Mandatory cruise fees. Cruise lines’ favorite surcharges are mandatory tips, added to your bill “for your convenience.” Sometimes, you can escape them by asking and delivering your service gratuities directly, but you have to remember to ask. A more pernicious type of surcharge involves pricey drink packages, according to Tanner Callais, who edits the cruise site Cruzely.com. Some cruise lines now force everyone to buy the same package if they’re sharing a cabin. “I’ve found that you can get the cruise lines to budge on this rule by talking directly with a representative,” he says.

For example, if you’re cruising with someone who has health problems or obviously can’t drink, Callais says the cruise line might exempt you from its policy.

Hotel fees. Hotels have become real innovators when it comes to extras. They also can be among the most difficult to decipher. That’s because you find a low initial rate in online searches and then add the fees only at the end when you’re getting ready to book – or even when you’re checking out of the hotel.
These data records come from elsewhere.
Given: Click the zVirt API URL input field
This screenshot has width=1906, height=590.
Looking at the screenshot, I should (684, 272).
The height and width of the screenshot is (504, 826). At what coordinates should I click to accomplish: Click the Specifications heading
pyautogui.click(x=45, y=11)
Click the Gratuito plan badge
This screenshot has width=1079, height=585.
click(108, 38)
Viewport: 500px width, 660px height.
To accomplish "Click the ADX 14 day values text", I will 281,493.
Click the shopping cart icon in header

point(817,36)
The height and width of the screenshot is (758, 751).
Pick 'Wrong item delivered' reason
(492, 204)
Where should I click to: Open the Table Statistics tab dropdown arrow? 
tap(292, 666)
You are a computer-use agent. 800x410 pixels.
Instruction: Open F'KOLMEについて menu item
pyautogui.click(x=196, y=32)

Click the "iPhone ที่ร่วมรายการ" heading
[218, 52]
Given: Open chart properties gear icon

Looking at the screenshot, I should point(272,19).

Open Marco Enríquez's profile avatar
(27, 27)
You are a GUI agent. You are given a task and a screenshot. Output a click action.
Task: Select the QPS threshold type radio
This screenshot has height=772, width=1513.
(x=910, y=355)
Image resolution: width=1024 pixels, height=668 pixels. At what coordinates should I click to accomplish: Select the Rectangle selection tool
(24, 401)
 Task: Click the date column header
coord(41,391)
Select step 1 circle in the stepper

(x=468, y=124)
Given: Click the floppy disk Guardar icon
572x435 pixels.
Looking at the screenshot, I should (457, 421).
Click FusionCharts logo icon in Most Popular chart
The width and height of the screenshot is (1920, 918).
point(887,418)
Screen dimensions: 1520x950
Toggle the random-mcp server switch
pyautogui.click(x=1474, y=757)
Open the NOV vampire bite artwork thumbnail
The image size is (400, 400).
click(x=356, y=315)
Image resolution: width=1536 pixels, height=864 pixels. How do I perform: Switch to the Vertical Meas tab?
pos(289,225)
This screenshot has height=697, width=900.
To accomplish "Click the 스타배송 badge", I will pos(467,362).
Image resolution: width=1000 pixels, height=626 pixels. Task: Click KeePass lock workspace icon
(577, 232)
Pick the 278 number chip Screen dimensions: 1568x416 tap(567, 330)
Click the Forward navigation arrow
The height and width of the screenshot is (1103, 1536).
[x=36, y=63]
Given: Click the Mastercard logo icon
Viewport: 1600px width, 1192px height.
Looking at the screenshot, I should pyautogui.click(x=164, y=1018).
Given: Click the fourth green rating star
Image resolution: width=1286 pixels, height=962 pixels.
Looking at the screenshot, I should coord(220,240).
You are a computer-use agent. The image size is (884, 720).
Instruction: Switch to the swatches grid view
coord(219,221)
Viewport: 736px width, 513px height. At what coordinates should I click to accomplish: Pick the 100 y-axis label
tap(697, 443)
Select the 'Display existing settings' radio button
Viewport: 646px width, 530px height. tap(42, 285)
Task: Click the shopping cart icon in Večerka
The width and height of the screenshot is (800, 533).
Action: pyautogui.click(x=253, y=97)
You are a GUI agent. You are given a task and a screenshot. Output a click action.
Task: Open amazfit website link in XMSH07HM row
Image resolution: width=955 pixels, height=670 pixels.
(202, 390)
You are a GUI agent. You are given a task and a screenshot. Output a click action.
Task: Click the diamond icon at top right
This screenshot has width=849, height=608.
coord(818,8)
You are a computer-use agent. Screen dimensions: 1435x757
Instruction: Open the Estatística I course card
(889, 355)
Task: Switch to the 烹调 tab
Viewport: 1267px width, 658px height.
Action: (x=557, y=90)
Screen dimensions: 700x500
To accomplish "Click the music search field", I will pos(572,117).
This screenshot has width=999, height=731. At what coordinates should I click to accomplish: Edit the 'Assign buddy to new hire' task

“If you’re staying at a hotel that tacks on resort or destination fees, often for the amenities, it’s likely going to be difficult to dispute it,” says Laura Stover, an investment advisor from Bryan, Ohio.

Difficult, but not impossible. It’s no secret, for example, that if a resort fee isn’t fully disclosed, you can successfully dispute the charge on your credit card. Also, if you’re part of a group or convention, you can sometimes negotiate the fee off your bill.

“Also, don’t open the mini-bar fridge,” she adds. That’s because the fridges have automatic sensors. Move something, and the overpriced soft drink automatically goes on your bill. You don’t even have to drink it.

Maybe you see things differently. Perhaps you believe the industry that higher fees equal lower prices. Or maybe you think that these surcharges represent the free market at its finest. But there’s no denying that these price games make travel companies profitable. Nor can anyone dispute that the cornerstone of a free market is transparency, and many of these fees are not clearly presented to consumers.

Appealing to a company’s sense of fairness may be the best way to remove a junk fee. Invoke its online guarantee or customer promise. Tell them no, you’re not providing the “highest quality air travel” by loading us down with these fees. Many travelers have negotiated their way out of paying them by simply invoking a company’s mission statement.

The most profitable airline fees

Airlines don’t publicly report all of their fees. But the government requires that they disclose two fees, and they’re huge.

Luggage fees: $2.3 billion a year. These fees started to take off in 2008, when American Airlines, citing higher fuel costs, began charging for the first bag. The other airlines quickly joined. Fuel prices fell eventually but the baggage fees stuck. Now, you have to pay to carry on a bag on many flights.

Reservation cancellation/change fees: $1.3 billion a year. Airlines started charging more for changes and cancellations because they could. A wave of airline mergers made it all but impossible to take your business to a competitor. Now, some tickets are completely nonrefundable and can’t be changed.